AVR is grotendeels in het ongelijk gesteld en zal daarom worden veroordeeld in de proceskosten. AVR heeft gesteld dat de halsstarrige houding van HMS tot deze procedure heeft geleid. In deze procedure is vastgesteld dat AVR voor 80% aansprakelijk is voor de door HMS geleden schade; naar de rechtbank begrijpt ligt dit percentage dichter bij de positie die HMS heeft ingenomen in de schikkingsonderhandelingen die tussen partijen gevoerd zijn, dan bij die van AVR. Van een halsstarrige houding van HMS, die aanleiding zou geven tot het compenseren van de proceskosten, is de rechtbank dan ook niet gebleken.
2.14.
De rechtbank stelt de totale kosten aan de zijde van HMS tot vandaag vast op € 90,96 aan dagvaardingskosten, € 4.200,00 aan griffierecht en € 4.425,00 aan salaris voor de advocaat (2,5 punten x € 1.770 tarief).
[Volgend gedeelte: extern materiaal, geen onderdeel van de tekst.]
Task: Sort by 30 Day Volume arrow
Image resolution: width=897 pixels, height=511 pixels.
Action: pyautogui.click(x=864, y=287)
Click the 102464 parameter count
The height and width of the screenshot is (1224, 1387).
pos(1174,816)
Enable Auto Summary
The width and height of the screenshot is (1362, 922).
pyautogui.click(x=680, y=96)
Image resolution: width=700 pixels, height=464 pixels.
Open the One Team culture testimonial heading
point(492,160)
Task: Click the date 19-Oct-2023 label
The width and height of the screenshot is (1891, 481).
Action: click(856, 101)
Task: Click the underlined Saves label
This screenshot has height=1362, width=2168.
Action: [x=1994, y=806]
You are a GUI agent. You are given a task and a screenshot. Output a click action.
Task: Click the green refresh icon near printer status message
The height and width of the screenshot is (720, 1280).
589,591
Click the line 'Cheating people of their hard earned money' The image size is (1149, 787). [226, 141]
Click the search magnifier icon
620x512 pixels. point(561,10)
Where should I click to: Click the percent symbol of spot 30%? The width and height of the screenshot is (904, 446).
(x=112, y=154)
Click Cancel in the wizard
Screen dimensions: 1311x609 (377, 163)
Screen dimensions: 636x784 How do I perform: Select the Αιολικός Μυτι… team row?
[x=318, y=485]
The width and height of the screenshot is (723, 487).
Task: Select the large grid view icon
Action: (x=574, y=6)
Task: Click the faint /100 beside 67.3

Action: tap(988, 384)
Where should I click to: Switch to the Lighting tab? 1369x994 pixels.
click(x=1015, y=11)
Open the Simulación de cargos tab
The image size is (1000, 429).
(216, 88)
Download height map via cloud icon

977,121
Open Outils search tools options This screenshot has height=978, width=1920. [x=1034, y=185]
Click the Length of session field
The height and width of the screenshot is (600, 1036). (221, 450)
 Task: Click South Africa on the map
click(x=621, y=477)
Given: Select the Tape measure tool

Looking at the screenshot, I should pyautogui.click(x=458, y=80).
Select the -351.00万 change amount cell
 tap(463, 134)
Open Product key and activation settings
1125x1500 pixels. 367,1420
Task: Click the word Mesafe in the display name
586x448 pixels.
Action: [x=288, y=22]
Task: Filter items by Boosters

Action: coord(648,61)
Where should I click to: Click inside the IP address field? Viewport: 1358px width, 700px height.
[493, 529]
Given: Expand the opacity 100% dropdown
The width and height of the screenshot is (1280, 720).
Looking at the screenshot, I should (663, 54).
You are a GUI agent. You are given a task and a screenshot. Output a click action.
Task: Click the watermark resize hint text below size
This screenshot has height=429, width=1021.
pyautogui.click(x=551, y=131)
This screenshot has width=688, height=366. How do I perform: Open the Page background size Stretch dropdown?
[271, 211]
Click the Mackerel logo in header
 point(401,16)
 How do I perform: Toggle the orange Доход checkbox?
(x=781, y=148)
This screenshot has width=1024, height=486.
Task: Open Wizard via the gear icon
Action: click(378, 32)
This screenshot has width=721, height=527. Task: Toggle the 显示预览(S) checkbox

Dit is totaal € 8.715,96. De gevorderde nakosten worden ook toegewezen.
2.15.
Dit vonnis wordt, zoals gevorderd, uitvoerbaar bij voorraad verklaard.

3..De beslissing

De rechtbank
3.1.
veroordeelt AVR tot betaling aan HMS van een bedrag van € 87.764,11, te vermeerderen met de wettelijke rente over een bedrag van € 54.640,00 vanaf 14 mei 2019; over een bedrag van € 11.267,71 vanaf 30 augustus 2019; over een bedrag van € 11.588,40 vanaf 26 september 2019; over een bedrag van € 1.256,00 vanaf 2 augustus 2019; over een bedrag van € 628,00 vanaf 16 augustus 2019; over een bedrag van € 364,00 vanaf 23 augustus 2019; over een bedrag van € 340,00 vanaf 30 augustus 2019 en over een bedrag van € 7.680,00 vanaf 4 september 2020, alles tot de dag van volledige betaling;
3.2.
veroordeelt AVR tot betaling aan HMS van een bedrag van € 1.529,21, te vermeerderen met de wettelijke rente daarover vanaf de dag van de dagvaarding tot de dag van volledige betaling;
3.3.
veroordeelt AVR in de proceskosten, aan de zijde van HMS tot op heden begroot op € 8.715,96, vermeerderd met de wettelijke rente als bedoeld in artikel 6:119 BW over dit bedrag met ingang van veertien dagen na de datum van dit vonnis tot de dag van volledige betaling;
3.4.
veroordeelt AVR in de na dit vonnis ontstane kosten, begroot op € 163,00, dan wel, indien AVR niet binnen veertien dagen na aanschrijving aan het vonnis heeft voldaan en er vervolgens betekening van het vonnis heeft plaatsgevonden, begroot op € 248,00, vermeerderd met de wettelijke rente als bedoeld in art. 6:119 BW over de nakosten met ingang van veertien dagen na de betekening van dit vonnis tot de dag van volledige betaling;
3.5.
verklaart dit vonnis uitvoerbaar bij voorraad;
3.6.
wijst af het anders of meer gevorderde.
Dit vonnis is gewezen door mr. G.A. Vriezen en in het openbaar uitgesproken op 29 juni 2022.